# Exercise description:
In this exercise, the entries below are to be transcribed exactly, line by line.

------------------------------

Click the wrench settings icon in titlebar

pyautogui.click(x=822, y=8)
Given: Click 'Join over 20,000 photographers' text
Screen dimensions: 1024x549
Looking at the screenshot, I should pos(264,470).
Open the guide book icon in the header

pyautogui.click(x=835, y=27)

------------------------------

# Task answer:
Click the wrench settings icon in titlebar

pyautogui.click(x=822, y=8)
Given: Click 'Join over 20,000 photographers' text
Screen dimensions: 1024x549
Looking at the screenshot, I should pos(264,470).
Open the guide book icon in the header

pyautogui.click(x=835, y=27)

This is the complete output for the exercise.